Benchmarking Specialized Databases for High-frequency Data

In the era of big data, industries such as finance and manufacturing generate large volumes of time series data every day. This data, unlike classical relational data, is updated more frequently, with new data points continuously generated. This necessitates the need for specialized time series databases that meet the stringent requirements of read/write throughput and latency.

In a recent paper titled “Benchmarking Specialized Databases for High-frequency Data” researchers Fazl Barez (University of Edinburgh), Paul Bilokon, and Ruijie Xiong (Imperial College London) conducted a comprehensive performance benchmark evaluation of four specialized solutions: ClickHouse, InfluxDB, kdb+, and TimescaleDB.

Setup

Using a personal PC, equipped with an Intel i7-1065G7 CPU and 16GB of RAM, the researchers defined a scenario in which each database would be evaluated to store trade and order book records derived from a 25GB cryptocurrency feed.

Benchmarks were divided into five categories: Trades, Order Book, Complex Queries, Writing, and Storage Efficiency.

The main metric for each benchmark was the query latency, or the amount of time between sending the query to the server and receiving the results. Query latency was derived from the built-in timers of each database solution.
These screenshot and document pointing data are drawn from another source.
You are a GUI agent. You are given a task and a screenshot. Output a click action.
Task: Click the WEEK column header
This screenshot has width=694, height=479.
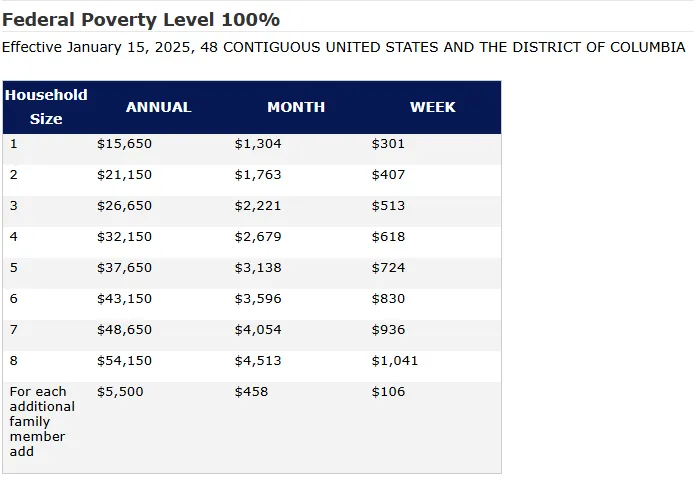(432, 107)
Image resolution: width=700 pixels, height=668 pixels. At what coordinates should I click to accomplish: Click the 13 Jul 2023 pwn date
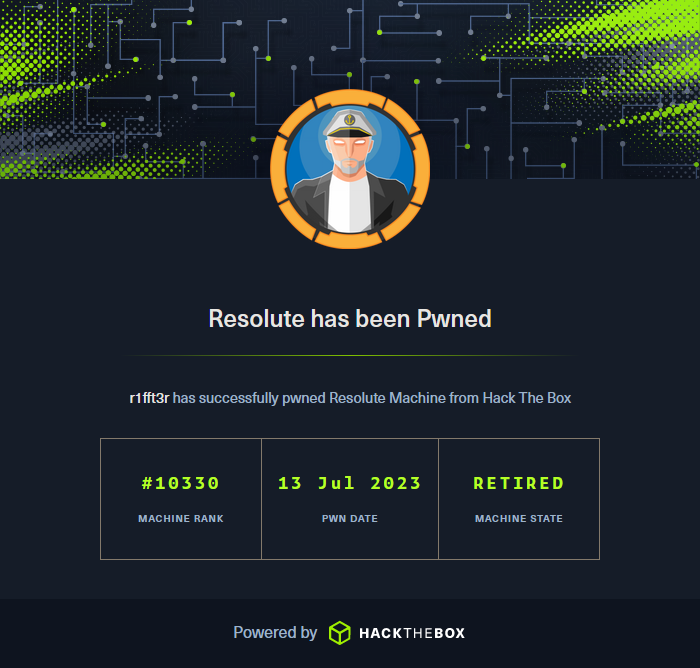pyautogui.click(x=350, y=483)
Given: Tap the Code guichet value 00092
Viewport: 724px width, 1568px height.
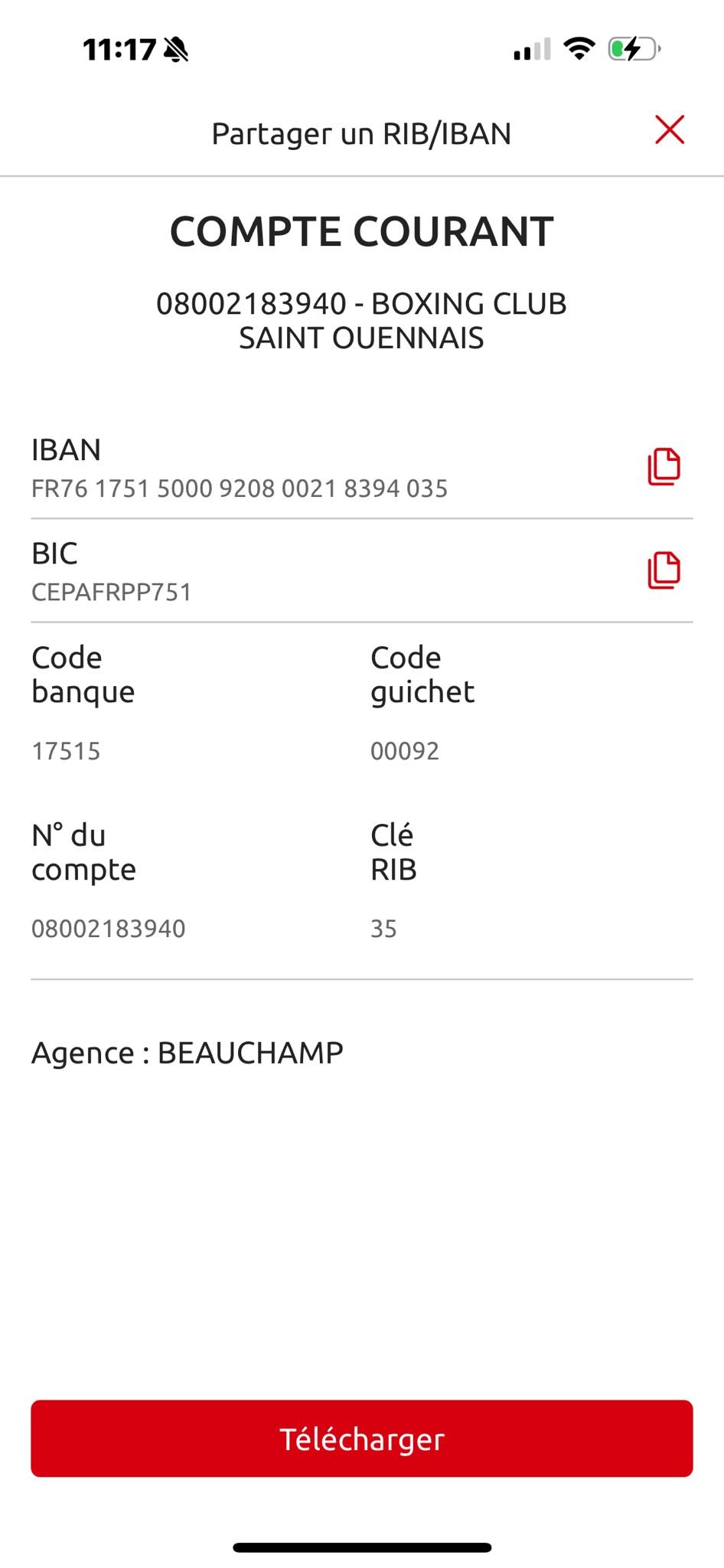Looking at the screenshot, I should 405,751.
The process was automated via Python, which made a connection with the database hosted on the local machine. All databases saved their data in SSD and adequate memory was made available during execution. It should be noted that each database was tested individually, and results were based on the average result from 10 executions.

Results

As illustrated in the table below, the results of the experiment concluded that kdb+ had the best overall performance among all tested solutions and therefore the most suitable database for financial analysis application of time series data.

kdb+ was able to quickly ingest data in bulk, with good compression ratios for storage efficiency. It also demonstrated low query latency for all benchmarks including read queries, computationally intensive queries, and complex queries.

Benchmark kdb+ InfluxDB TimescaleDB ClickHouse
 Query Latency (ms)
Write perf (day trades\order book data to persistent storage) 33889 324854 53150 765000
Avg trading volume 1 min\Day 81 93 469 272
Find the highest bid price in a week 94 146 3938 962
National Best Bid and Offer for day 34 191 1614 454
Volume Weighted Average Price 1 min\Day 75 12716 334 202
Bid/Ask spread over a day 1386 623732 2182 14056
Mid-quote returns 5 min\Day 113 99 1614 401
Volatility as standard deviation of execution price returns 5 min\Day 51 2009 324 190

 

STAC-M3 Financial Services Benchmarking

Tested to be 29x faster than Cassandra and 38x faster than MongoDB, Kdb+ holds the record for 10 out of 17 benchmarks in the Antuco suite and 9 out of 10 benchmarks for the Kanaga suite in the STAC-M3 benchmark, the industry standard for time series data analytics benchmarking in financial services.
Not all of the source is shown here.